→Slightly-Space-Shorties←
【存在意義――存在異義】


今から7年前。
ぼくは仕事を、弁護士という肩書きを失った。
仕事に対する経験を、自信を、信頼を失い。
法廷という居場所を、失った。

「パパ、電話だよ。みつるぎさんから」
この子はみぬき。
7年前のあの日からぼくの子供として、一緒に暮らしている。
とても一言では片付かない複雑な事情の身の上を彼女は理解し、そして適応している。
幼いのに賢く、そして強い。
彼女を守るどころか、守られているのではないかと時々錯覚を起こすくらいだ。
「パ〜パ〜、早〜く〜〜〜」
受話器を片手に持ちながら、頬を膨らませている。
ぼくは苦笑しながら、ようやくソファから腰を上げた。

「遅い」
久しぶりに聞いた声は酷く不機嫌で、電話越しにでも表情が想像できる。
「悪かったよ。久しぶり」
「ああ、みぬき君も元気そうで何よりだ」
「ぼくはどうなんだよ」
「貴様は殺したところで死なん」
「相変わらずだなあ」
受話器を持つ手を入れ替えながら、苦笑する。
「で、何の用だい」
「例の事件の話を聞いてな」
「ああ、アレか」
「法廷に戻らんのか」
「試験を受けなおさなきゃなんないからねえ」
面倒くさいなあ、とぼやく。
「馬鹿か、貴様は」
「運で受かったような奴だしね」
心底同情するような深い溜息が聞こえる。
そして気を取り直したのか、キビキビした声音が戻る。
「どうせろくな7年じゃなかったのだろう。キミは法曹界に戻るべきだ。運とハッタリで生きてるような男は、精々法廷で大声でも張り上げていろ」
「相変わらず、だなあ」
「何がだ?」
「素直じゃないところが」
相手が絶句したのを気配で察し、くっくっと笑う。
「悪い悪い。

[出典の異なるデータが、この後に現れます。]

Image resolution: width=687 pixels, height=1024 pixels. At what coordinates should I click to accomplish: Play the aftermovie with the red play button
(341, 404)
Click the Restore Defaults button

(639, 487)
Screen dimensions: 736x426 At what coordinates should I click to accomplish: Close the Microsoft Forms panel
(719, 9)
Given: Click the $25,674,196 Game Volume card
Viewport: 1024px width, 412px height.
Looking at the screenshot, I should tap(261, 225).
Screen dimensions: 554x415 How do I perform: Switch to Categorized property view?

どうせお前が心配してるのはみぬきのことだろう?」
「馬鹿者」
「馬鹿だよ」
「そうではない」
「じゃ、どういう意味なのさ」
とにかく、と御剣が咳払いをする。
「……来年、そちらの検事局に戻る」
「来年って、あと2ヶ月しかないじゃないか」
「4月の人事になるんだろうが、引越しもあるからな」
1月中には日本に戻る、と言った。
「そっか、おめでとう」
「……うム」
なんとなくお互い口を止めてしまい、沈黙が広がる。
カチコチと時計の秒針が室内に響く。
「また、法廷で会えるといいな」
「今度こそは叩きのめしてやろう」
「叩かれるのは鞭だけで十分だよ」
アハハと笑って、大きく息を吐いた。
「引越し、手伝うよ」
「精々扱き使ってやる」
隣の部屋から楽しそうな声が聞こえた。
みぬきとオドロキくんがまた何かやってるのだろう。
「パパ」
みぬきの声と共にドアが開く。
ひらひらとマントが揺れている。
「あぁ悪い。御剣、また後で掛けなおすよ」
「そうだな」
「じゃあ、またな」
受話器を置いて、少し痛む耳を摩った。
「パパ、そろそろお仕事の時間だよ。遅刻したらまた怒られちゃうんだから」
腰に手を当てて、もっともらしく説教する様が酷く大人じみて滑稽だ。
ぼくは笑いながら、帽子を被りなおした。
「今日はビビルバーでみぬきと一緒だからね」
「そうだな、とりあえず仕事にいかなきゃな」
困った顔をしたオドロキくんをよそに、ぼくとみぬきは事務所の扉をくぐる。
「成歩堂さん、オレの仕事はどうするんですか」
後ろから声を掛けられる。
「さあ、どうしよっか」
自分で見つけておいでよ、と笑いながら階段を下りた。

※4終了後、2週間ほど経って突発的に書いたもの。なんだかよく分からんが御剣はどうしたんだろう的ネタから派生。